- _Dataset entries_:
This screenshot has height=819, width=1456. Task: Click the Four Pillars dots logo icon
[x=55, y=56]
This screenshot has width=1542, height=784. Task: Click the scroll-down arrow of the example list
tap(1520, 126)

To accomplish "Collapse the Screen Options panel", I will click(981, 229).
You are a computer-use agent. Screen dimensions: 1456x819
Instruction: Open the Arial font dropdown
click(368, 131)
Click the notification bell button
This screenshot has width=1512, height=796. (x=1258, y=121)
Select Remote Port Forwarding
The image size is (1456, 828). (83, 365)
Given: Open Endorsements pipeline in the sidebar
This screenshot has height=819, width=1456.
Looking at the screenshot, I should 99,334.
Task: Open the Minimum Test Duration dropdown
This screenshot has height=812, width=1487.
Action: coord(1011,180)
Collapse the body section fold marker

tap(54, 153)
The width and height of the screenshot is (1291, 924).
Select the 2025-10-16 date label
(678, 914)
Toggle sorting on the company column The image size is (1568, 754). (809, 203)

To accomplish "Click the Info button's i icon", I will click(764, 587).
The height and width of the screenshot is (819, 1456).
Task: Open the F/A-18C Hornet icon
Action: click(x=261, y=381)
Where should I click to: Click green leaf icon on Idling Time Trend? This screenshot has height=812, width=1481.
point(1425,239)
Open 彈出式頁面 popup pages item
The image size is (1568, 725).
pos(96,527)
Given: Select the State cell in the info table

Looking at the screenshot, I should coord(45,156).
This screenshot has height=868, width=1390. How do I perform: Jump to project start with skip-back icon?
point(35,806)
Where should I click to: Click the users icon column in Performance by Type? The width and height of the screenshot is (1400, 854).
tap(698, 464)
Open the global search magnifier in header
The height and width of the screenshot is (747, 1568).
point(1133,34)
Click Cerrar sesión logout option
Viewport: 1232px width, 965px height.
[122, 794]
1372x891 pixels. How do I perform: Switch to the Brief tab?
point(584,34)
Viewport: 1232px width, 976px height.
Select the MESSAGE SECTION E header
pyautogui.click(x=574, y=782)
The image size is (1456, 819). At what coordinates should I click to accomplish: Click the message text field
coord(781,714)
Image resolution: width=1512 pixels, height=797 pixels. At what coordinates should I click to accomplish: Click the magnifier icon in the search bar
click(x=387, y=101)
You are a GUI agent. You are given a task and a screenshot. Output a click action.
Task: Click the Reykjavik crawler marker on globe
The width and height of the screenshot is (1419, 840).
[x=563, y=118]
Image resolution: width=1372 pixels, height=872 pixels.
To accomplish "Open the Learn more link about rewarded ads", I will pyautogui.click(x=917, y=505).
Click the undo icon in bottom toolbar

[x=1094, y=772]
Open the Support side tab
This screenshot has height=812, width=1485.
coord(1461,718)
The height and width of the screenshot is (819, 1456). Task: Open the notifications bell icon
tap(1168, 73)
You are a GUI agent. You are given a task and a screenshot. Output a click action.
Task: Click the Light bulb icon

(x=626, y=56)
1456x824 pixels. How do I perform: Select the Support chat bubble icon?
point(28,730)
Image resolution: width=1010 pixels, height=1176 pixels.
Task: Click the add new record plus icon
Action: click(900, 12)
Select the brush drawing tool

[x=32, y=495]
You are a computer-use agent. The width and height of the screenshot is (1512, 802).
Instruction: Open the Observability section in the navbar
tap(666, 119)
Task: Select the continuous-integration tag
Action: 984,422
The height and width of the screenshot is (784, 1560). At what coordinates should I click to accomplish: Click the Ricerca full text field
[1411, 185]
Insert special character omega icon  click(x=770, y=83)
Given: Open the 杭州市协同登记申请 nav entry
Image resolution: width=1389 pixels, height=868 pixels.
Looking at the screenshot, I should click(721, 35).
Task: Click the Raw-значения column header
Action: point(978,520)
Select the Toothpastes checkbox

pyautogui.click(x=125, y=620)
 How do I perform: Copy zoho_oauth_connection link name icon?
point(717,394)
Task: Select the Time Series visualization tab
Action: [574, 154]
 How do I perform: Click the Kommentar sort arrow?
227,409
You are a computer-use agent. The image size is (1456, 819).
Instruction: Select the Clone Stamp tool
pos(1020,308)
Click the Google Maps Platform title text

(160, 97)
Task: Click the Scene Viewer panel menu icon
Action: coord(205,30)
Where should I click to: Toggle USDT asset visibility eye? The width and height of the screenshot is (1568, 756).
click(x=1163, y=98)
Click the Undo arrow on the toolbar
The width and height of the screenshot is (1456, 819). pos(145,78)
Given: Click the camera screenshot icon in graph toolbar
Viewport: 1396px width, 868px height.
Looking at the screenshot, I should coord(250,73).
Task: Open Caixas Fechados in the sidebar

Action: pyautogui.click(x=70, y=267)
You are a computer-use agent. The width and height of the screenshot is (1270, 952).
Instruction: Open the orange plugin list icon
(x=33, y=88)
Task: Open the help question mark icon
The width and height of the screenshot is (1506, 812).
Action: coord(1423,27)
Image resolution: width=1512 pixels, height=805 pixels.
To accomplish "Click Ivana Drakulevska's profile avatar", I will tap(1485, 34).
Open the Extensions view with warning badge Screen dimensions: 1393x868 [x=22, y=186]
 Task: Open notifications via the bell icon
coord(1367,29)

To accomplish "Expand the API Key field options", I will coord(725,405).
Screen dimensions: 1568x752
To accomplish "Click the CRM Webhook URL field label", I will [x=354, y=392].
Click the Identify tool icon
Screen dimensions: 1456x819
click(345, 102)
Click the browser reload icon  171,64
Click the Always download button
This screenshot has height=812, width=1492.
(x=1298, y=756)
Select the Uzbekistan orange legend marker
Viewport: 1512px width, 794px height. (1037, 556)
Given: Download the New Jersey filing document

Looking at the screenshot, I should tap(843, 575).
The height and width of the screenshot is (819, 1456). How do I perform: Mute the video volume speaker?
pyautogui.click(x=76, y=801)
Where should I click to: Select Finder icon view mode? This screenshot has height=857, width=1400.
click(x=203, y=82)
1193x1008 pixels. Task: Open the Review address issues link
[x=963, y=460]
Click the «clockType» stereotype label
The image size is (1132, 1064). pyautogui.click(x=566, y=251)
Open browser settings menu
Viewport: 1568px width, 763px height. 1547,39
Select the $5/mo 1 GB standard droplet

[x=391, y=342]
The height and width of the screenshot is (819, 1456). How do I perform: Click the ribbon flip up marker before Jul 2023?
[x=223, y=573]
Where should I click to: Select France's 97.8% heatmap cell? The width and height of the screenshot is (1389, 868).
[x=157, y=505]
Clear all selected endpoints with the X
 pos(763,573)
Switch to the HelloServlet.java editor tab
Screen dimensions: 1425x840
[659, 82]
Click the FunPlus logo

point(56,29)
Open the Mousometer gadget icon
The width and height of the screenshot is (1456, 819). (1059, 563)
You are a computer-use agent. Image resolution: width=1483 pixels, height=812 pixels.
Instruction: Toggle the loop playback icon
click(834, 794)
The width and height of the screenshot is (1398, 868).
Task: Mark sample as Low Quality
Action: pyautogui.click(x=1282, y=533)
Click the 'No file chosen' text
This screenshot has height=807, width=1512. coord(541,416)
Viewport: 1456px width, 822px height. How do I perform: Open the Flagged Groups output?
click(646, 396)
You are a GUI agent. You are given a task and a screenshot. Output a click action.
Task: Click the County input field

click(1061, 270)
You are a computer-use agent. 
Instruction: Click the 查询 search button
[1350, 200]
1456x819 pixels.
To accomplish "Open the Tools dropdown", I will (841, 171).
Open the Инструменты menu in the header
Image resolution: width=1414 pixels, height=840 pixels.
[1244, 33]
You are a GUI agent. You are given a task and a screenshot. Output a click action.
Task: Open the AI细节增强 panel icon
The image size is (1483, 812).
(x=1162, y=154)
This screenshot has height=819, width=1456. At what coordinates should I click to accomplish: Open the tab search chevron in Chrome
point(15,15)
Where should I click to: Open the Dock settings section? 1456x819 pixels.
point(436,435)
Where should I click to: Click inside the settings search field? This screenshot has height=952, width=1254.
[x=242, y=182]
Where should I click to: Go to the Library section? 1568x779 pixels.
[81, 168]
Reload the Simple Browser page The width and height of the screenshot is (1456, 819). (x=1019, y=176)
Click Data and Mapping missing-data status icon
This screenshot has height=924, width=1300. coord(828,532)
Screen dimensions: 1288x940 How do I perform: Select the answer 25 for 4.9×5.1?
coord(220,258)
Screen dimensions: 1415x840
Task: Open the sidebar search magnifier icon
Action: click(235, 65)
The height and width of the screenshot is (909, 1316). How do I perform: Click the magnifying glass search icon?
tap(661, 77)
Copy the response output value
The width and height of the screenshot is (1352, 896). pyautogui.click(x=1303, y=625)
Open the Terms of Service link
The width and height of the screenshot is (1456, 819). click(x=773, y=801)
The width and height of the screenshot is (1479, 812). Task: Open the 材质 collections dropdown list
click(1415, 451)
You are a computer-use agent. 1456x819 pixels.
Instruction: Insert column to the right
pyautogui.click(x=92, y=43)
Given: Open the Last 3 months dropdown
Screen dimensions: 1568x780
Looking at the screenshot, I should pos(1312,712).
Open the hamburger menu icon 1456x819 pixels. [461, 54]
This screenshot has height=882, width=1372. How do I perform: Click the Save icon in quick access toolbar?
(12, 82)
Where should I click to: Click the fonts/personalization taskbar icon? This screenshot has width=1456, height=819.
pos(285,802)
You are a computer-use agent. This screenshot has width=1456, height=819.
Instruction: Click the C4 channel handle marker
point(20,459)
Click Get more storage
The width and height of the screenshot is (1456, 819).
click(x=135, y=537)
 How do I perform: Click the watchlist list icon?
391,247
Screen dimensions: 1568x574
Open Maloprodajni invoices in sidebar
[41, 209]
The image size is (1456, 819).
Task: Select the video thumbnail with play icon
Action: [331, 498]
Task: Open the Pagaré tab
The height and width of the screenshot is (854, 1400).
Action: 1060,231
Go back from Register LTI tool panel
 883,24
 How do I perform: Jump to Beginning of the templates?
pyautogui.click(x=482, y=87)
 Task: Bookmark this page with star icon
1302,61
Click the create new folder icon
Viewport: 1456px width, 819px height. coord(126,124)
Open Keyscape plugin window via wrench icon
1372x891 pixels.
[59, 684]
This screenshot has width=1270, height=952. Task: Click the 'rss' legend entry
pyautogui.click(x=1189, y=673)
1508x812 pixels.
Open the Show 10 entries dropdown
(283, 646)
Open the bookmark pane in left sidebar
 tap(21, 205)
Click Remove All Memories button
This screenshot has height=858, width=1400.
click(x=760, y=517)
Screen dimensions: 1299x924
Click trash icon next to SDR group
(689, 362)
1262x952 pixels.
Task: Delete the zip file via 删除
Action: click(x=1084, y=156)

- _What is required_:
Please go through each line of the data and count those that contain the string "computer"; give that number alone.

- _Solution for this task_:
8